Horario de entrenamiento de 8 semanas en 5K para principiantes
Semana | Lun | Mar | Mie | Jue | Vie | Sab | Dom |
1 | Descanso | Corre 1 milla | TC / reposo | Corre 1 milla | Descanso | Corre 1.5 millas | Ejecutar 20-30 minutos o CT |
2 | Descanso | Corre 1.5 millas | TC / reposo | Corre 1.5 millas | Descanso | Corre 1.75 millas | Ejecutar 20-30 minutos o CT |
3 | Descanso | Corre 2 millas | TC / reposo | Corre 1.5 millas | Descanso | Corre 2 millas | Ejecutar 20-30 minutos o CT |
4 | Descanso | Corre 2.25 millas | TC / reposo | Corre 1.5 millas | Descanso | Corre 2.25 millas | Ejecutar 25-35 minutos o CT |
5 | Descanso | Corre 2.5 millas | TC / reposo | Corre 2 millas | Descanso | Corre 2.5 millas | Ejecutar 25-35 minutos o CT |
6 | Descanso | Corre 2.75 millas | Connecticut | Corre 2 millas | Descanso | Corre 2.75 millas | Ejecutar 35-40 minutos o CT |
7 | Descanso | Corre 3 millas | Connecticut | Corre 2 millas | Descanso | Corre 3 millas | Ejecutar 35-40 minutos o CT |
8 | Descanso | Corre 3 millas | TC / reposo | Corre 2 millas | Descanso | Descanso | Día de la carrera de 5K! |
Alternativas al plan de entrenamiento de 5k
Los planes de capacitación no siempre son de talla única, por lo que es importante asegurarse de que el calendario tú elegir trabajos en tu vida. Eche un vistazo más de cerca a estas opciones alternativas.
Corredores principiantes
¿Preocupado de que ocho semanas no sea suficiente para estar listo para un 5k? Si nunca ha ejecutado antes, pruebe uno de estos programas para principiantes antes de comenzar un plan específico para su 5K.

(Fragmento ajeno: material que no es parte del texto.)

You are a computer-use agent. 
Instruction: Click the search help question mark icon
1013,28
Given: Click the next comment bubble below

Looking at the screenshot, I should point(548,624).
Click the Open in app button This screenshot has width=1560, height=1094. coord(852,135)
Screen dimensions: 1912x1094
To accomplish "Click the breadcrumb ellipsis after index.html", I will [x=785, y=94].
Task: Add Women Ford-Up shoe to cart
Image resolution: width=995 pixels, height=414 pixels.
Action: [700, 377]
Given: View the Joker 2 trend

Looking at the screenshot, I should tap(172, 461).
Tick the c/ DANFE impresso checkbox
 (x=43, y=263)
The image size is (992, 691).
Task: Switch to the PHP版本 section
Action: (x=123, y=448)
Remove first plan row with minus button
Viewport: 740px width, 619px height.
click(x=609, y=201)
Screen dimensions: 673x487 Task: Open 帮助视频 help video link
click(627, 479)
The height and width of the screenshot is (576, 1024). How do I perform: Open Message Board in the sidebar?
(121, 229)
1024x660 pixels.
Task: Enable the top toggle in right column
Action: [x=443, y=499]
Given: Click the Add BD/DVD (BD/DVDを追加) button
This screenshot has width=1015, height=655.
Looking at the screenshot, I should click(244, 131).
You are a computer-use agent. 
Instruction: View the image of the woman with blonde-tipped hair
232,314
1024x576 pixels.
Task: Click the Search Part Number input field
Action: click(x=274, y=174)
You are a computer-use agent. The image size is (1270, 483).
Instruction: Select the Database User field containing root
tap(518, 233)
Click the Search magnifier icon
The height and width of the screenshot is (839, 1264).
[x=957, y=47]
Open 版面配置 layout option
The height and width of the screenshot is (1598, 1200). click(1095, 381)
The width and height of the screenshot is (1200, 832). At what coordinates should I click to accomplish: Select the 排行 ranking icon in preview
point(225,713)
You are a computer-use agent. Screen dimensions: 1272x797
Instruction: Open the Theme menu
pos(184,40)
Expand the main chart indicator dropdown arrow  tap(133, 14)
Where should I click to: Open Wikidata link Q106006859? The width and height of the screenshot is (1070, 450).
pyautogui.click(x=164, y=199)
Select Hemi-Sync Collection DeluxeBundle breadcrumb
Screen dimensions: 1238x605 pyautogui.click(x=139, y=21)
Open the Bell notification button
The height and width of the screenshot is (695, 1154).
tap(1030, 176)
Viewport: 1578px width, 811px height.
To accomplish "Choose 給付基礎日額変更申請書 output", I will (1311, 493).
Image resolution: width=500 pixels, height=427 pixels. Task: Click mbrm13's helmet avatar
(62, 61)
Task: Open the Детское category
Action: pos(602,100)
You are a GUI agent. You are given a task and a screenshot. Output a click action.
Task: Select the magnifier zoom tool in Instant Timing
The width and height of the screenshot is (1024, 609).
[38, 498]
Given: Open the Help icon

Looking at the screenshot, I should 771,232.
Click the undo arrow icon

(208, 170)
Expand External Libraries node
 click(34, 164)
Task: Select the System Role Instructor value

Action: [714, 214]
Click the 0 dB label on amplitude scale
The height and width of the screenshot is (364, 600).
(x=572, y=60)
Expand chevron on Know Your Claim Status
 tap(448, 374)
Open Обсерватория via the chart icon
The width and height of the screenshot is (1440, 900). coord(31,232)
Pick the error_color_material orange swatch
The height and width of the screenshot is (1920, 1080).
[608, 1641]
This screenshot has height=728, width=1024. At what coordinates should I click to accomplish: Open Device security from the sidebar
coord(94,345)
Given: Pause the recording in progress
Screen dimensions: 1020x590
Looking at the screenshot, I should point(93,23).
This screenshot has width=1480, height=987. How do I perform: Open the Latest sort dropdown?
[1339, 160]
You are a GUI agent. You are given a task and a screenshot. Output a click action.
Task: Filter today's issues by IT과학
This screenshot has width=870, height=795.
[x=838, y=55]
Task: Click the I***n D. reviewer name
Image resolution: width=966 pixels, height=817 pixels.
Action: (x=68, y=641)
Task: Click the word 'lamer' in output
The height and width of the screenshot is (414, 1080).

- La guía para correr de Absolute Beginners
- Plan de entrenamiento de 4 semanas para principiantes para correr 1 milla
- Guía de 30 días para correr 20 minutos sin parar
¿Necesitas más flexibilidad en tu plan de entrenamiento de 5K? Explore estas otras opciones populares para un programa de 6 semanas, un plan de un mes, un programa de carrera / caminata, o si esperó hasta el último minuto, este plan de capacitación de 2K de 2 semanas.
Corredores intermedios
Si tiene un poco más de experiencia en carrera y siente que ha pasado la etapa de principiante, podría estar listo para un 5K en cualquier lugar de 4 a 8 semanas. Planee correr al menos de 4 a 5 días a la semana, con 1 a 2 días de entrenamiento cruzado. Pruebe este programa avanzado para principiantes de 8 semanas o este plan de capacitación intermedio de 8 semanas que se enfoca en mejorar su tiempo de finalización.
Corredores experimentados
La mayoría de los corredores experimentados que corren regularmente pueden terminar 5K cualquier día de la semana, incluso si nunca antes han corrido en una carrera real. Si esto suena como tú, date al menos cuatro semanas para prepararte. Deberá dedicar de 4 a 6 días a la semana para correr, incluido un recorrido largo. Vea si este programa de entrenamiento intermedio de 4 semanas de 5K o este plan de entrenamiento de 8 semanas para corredores avanzados suenan más a su velocidad.
Una palabra de DipHealth
Ocho semanas es tiempo suficiente para que un corredor principiante se prepare para una carrera de 5 km, pero es importante escuchar a su cuerpo mientras entrena. Si se siente agotado o nota algún dolor que dura más de uno o dos días, está bien tomar un día de descanso adicional. No se preocupe si pierde una o dos carreras aquí o allá, aún estará listo para su 5K.